Reading passage =
++++++++++++++++++++
The Ærfugl Field was discovered in 2000 with well 6507/5-3. It was
appraised in 2010/2011 by wells 6507/5-6 S, 6507/5 A-1 H, 6507/5 B-5, and in 2012 by well 6507/3-9 S for Snadd Outer.
The reservoir is almost 60 km long and only 2 to 3 km wide. The thickness varies from 5 to 60 m in the hydrocarbon bearing area. The reservoir in Ærfugl is the Cretaceous Lysing Sandstone Formation with good reservoir properties (average porosity 21.4 percent, permeability 234 mD and net/gross of 0.85).
The Ærfugl Field is produced through the existing facilities on Skarv. The depletion plan includes six new highly deviated subsea wells plus the existing test well A-1 H tied into the Skarv FPSO with heated flowlines. Phase I is already drilled and on production as of November 2020 and includes three wells on Ærfugl South. Phase II includes three wells towards the north of Ærfugl North and Snadd Outer, with first well already on production in 2020, and the two remaining wells in Q4 2021.
The A-1 H test producer in Ærfugl started gas production February 2013, and has successfully produced since. Producing this well has provided excellent data which has helped to significantly de-risk the Ærfugl development. D04 was drilled from Idun template and put on production in April 2020. D04 experienced water break through earlier than expected, however, water rates seem to have stabilized. Studies are ongoing to evaluate where water is coming from. Phase 1 wells were drilled and put on production in November 2020, as per plan. Future volumes predicted from these wells are considered as "Reserves / On Production" (SPE's classification system).
The other recoverable volumes of Ærfugl; Snadd Outer, are classified as "Reserves; Approved " (SPE's classification system).
The Ærfugl Field is located in the Skarv Unit. Aker BP holds a 23.835 percent share in the Unit. The northern extension, Snadd Outer, is located in license PL212E in which Aker BP holds a share of 30 percent.


Fig. 3.11 Johan Sverdrup field centre
Johan Sverdrup is a major oil field extending over three licenses (PL 028, PL 501 and PL 502), for which the plan for development and operation (PDO) was approved in 2015. The field is located in a half-graben on the Utsira High in the North Sea, approximately 160 km west of Stavanger in blocks 16/2, 16/3, 16/5 and 16/6; see Fig.3.10. The water depth in the area is 110 - 120 m and the reservoir depth is about 1,900 m TVD MSL.
The discovery well 16/2-6 was drilled in 2010 on the Avaldsnes High. The well proved oil in Jurassic and pre-Jurassic sandstones in the Karmsund Graben. A large number of wells have been drilled since then to appraise the discovery.
The reservoir consists of late to middle-early Jurassic sediments in the Draupne sandstone and in the older Statfjord Fm/Vestland Groups. The reservoirs are characterized by excellent reservoir properties. The apex of the field is located at approximately 1,800 m TVD MSL and the free water levels (FWL) encountered are in the range of 1,922 – 1,934 m TVD MSL. Top reservoir is flat whereas the base is irregular. Gross reservoir thickness varies from up to ~90 m in the central/western parts of the field to less than 10 m in the fringes, with several parts of the field having thin reservoir below seismic resolution.
++++++++++++++++++++
Source data =
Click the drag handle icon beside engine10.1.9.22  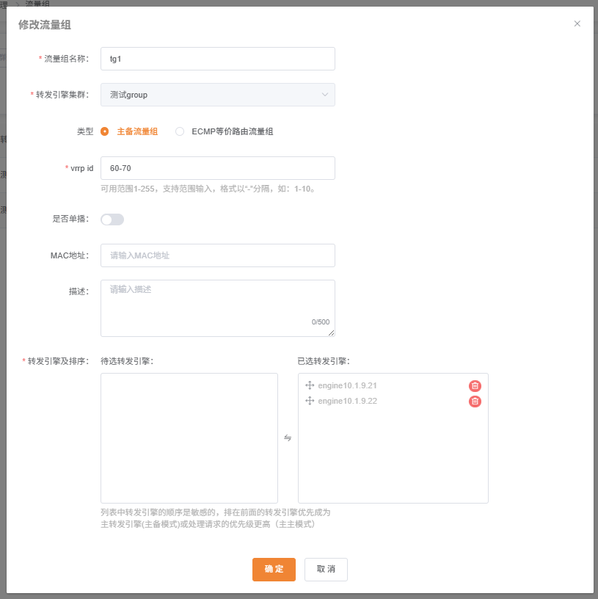pyautogui.click(x=310, y=401)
++++++++++++++++++++
What to work on =
(a) From the field descriptions, list every well named as having appraised the Ærfugl Field.
(b) Reproduce the field descriptions verbatim between "The Ærfugl Field is located" and "1,900 m TVD MSL.", inclusive.
The lines have no connection to the field descriptions.

Problem solutions =
(a) 6507/5-6 S, 6507/5 A-1 H, 6507/5 B-5, 6507/3-9 S

(b)
The Ærfugl Field is located in the Skarv Unit. Aker BP holds a 23.835 percent share in the Unit. The northern extension, Snadd Outer, is located in license PL212E in which Aker BP holds a share of 30 percent.


Fig. 3.11 Johan Sverdrup field centre
Johan Sverdrup is a major oil field extending over three licenses (PL 028, PL 501 and PL 502), for which the plan for development and operation (PDO) was approved in 2015. The field is located in a half-graben on the Utsira High in the North Sea, approximately 160 km west of Stavanger in blocks 16/2, 16/3, 16/5 and 16/6; see Fig.3.10. The water depth in the area is 110 - 120 m and the reservoir depth is about 1,900 m TVD MSL.